Cette phrase, qui n'attira pas sur les lèvres de la comtesse le sourire d'une sœur rusée, acheva de me prouver le ridicule de ma position. Il était impossible d'être à Clochegourde le jour, à Saint-Cyr la nuit. Arabelle avait compté sur ma délicatesse et sur la grandeur de madame de Mortsauf. Pendant cette longue journée, je sentis combien il est difficile de devenir l'ami d'une femme longtemps désirée. Cette transition, si simple quand les ans la préparent, est une maladie au jeune âge. J'avais honte, je maudissais le plaisir, j'aurais voulu que madame de Mortsauf me demandât mon sang. Je ne pouvais lui déchirer à belles dents sa rivale, elle évitait d'en parler, et médire d'Arabelle était une infamie qui m'aurait fait mépriser Henriette magnifique et noble jusque dans les derniers replis de son cœur. Après cinq ans de délicieuse intimité, nous ne savions de quoi parler; nos paroles ne répondaient point à nos pensées; nous nous cachions mutuellement de dévorantes douleurs, nous pour qui la douleur avait toujours été un fidèle truchement. Henriette affectait un air heureux et pour elle et pour moi; mais elle était triste. Quoiqu'elle se dît à tout propos ma sœur, et qu'elle fût femme, elle ne trouvait aucune idée pour entretenir la conversation, et nous demeurions la plupart du temps dans un silence contraint. Elle accrut mon supplice intérieur, en feignant de se croire la seule victime de cette lady.

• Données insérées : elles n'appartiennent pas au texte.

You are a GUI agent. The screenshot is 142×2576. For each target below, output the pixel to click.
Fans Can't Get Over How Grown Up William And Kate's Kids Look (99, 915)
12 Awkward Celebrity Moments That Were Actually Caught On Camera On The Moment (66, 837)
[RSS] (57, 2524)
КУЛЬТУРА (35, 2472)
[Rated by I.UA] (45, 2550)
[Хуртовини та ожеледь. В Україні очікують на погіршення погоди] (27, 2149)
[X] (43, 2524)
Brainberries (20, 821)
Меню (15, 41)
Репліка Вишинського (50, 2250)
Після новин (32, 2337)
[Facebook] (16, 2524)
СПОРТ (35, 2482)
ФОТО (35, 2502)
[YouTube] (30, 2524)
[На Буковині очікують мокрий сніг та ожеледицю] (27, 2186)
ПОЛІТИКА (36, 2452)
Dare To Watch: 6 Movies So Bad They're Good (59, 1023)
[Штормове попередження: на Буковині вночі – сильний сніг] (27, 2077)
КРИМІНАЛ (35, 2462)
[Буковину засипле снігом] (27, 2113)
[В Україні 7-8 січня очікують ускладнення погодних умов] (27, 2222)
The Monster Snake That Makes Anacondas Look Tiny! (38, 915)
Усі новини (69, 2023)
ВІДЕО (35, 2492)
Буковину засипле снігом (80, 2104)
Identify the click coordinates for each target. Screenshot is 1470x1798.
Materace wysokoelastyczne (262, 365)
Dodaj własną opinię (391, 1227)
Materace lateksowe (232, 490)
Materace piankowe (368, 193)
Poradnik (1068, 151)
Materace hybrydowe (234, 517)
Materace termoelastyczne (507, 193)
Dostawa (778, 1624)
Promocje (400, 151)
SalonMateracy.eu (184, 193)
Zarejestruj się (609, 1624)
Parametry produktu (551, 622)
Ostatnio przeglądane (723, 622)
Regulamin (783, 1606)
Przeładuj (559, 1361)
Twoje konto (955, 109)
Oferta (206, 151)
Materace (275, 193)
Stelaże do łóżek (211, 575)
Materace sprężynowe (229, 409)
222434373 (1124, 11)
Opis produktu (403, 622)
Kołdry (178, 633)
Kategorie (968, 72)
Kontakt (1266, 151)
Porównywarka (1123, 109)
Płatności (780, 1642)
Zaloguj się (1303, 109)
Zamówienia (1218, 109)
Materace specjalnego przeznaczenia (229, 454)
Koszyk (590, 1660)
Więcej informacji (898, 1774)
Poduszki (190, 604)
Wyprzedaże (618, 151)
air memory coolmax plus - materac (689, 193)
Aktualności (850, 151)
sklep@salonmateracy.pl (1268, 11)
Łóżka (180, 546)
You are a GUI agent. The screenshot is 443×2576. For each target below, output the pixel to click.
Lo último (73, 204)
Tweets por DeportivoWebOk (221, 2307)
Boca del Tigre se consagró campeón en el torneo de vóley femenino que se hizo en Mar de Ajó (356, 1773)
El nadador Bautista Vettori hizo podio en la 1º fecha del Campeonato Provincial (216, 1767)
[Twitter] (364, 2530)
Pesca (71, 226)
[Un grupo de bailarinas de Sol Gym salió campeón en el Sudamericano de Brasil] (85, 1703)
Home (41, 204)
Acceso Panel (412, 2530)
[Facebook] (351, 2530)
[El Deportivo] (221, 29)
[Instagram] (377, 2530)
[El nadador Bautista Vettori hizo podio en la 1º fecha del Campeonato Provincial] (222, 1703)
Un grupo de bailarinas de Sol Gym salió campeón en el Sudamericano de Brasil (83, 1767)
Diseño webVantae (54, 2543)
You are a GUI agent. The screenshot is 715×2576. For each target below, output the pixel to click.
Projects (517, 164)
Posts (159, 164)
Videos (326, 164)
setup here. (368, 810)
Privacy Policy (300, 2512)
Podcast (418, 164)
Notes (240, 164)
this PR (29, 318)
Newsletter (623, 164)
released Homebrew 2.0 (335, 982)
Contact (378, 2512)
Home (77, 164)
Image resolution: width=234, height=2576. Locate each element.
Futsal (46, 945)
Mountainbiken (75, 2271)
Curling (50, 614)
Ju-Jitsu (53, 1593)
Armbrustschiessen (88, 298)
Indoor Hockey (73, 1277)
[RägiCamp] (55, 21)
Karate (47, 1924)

— Je souffre plus que vous, lui dis-je en un moment où la sœur laissa échapper une ironie toute féminine.

— Comment? répondit-elle avec ce ton de hauteur que prennent les femmes quand on veut primer leurs sensations.

— Mais j'ai tous les torts.

Il y eut un moment où la comtesse prit avec moi un air froid et indifférent qui me brisa; je résolus de partir. Le soir, sur la terrasse, je fis mes adieux à la famille réunie. Tous me suivirent au boulingrin où piaffait mon cheval dont ils s'écartèrent. Elle vint à moi quand j'en pris la bride.

— Allons seuls, à pied, dans l'avenue, me dit-elle.

Je lui donnai le bras, et nous sortîmes par les cours en marchant à pas lents, comme si nous savourions nos mouvements confondus; nous atteignîmes ainsi un bouquet d'arbres qui enveloppait un coin de l'enceinte extérieure.

— Adieu, mon ami, dit-elle en s'arrêtant, en jetant sa tête sur mon cœur et ses bras à mon cou. Adieu, nous ne nous verrons plus. Dieu m'a donné le triste pouvoir de regarder dans l'avenir. Ne vous rappelez-vous pas la terreur qui m'a saisie, un jour, quand vous êtes revenu si beau! si jeune! et que je vous ai vu me tournant le dos comme aujourd'hui que vous quittez Clochegourde pour aller à la Grenadière. Hé! bien, encore une fois, pendant cette nuit j'ai pu jeter un coup d'œil sur nos destinées. Mon ami, nous nous parlons en ce moment pour la dernière fois. A peine pourrai-je vous dire encore quelques mots, car ce ne sera plus moi tout entière qui vous parlerai. La mort a déjà frappé quelque chose en moi. Vous aurez alors enlevé leur mère à mes enfants, remplacez-la près d'eux! vous le pourrez! Jacques et Madeleine vous aiment comme si vous les aviez toujours fait souffrir.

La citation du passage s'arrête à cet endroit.